INSTRUCTIONS TO FOLLOW — No picture belongs in the answer, which must hold exactly the lines from the one with "Screen dimensions: 924x1307" through the final line below.

LISTED ENTRIES —
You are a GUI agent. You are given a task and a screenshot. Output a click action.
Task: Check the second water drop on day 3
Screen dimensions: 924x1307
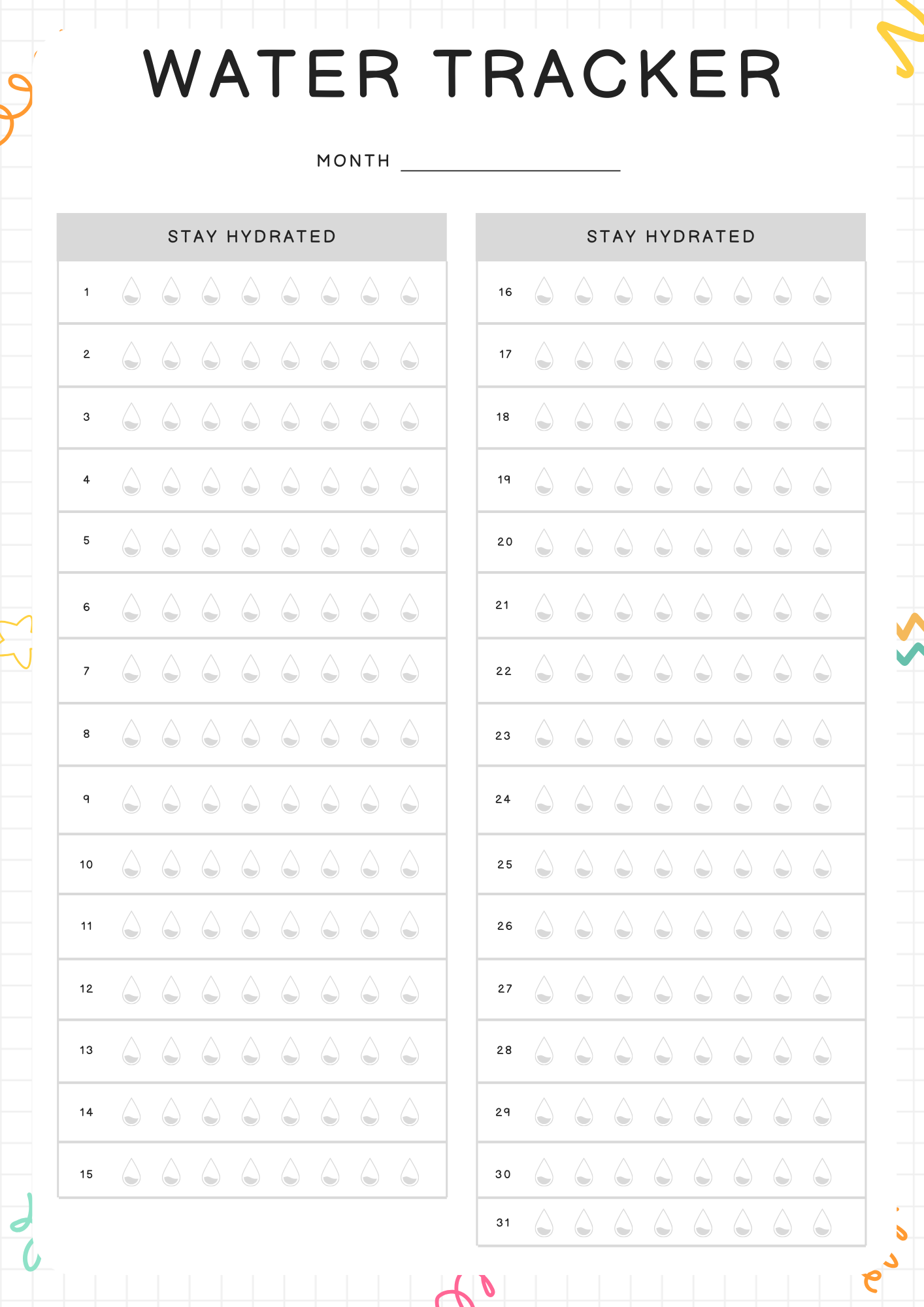point(171,417)
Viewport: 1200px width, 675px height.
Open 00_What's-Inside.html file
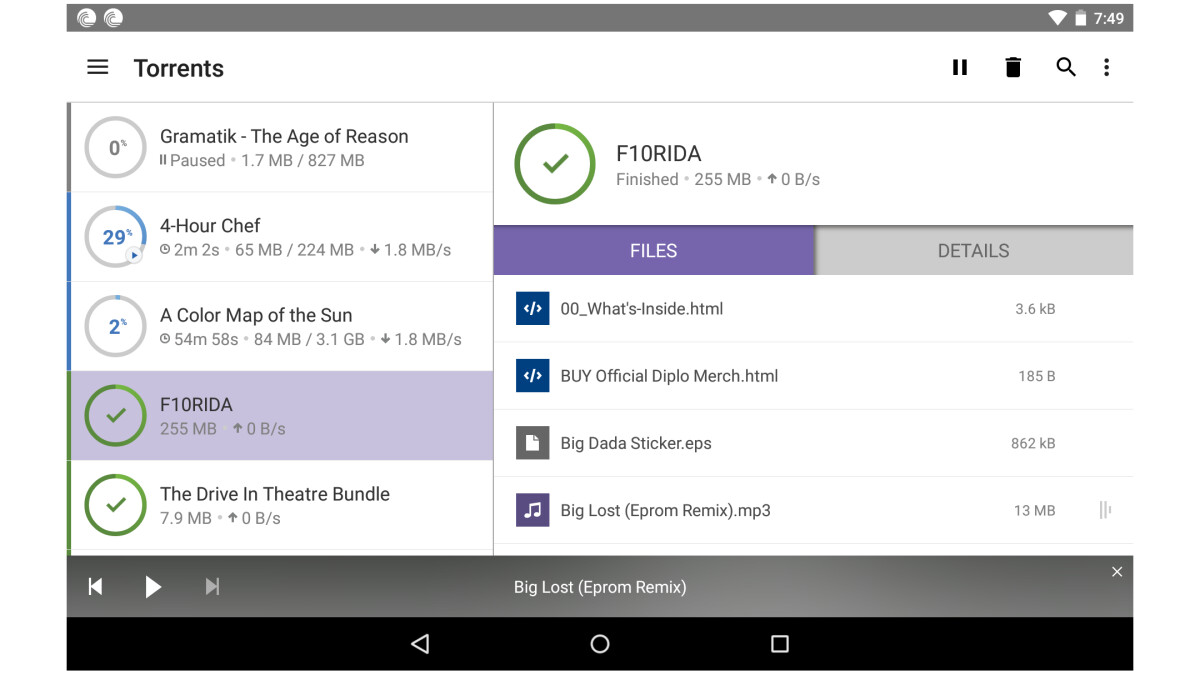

TASK ANSWER —
Screen dimensions: 924x1307
point(171,417)
Viewport: 1200px width, 675px height.
Open 00_What's-Inside.html file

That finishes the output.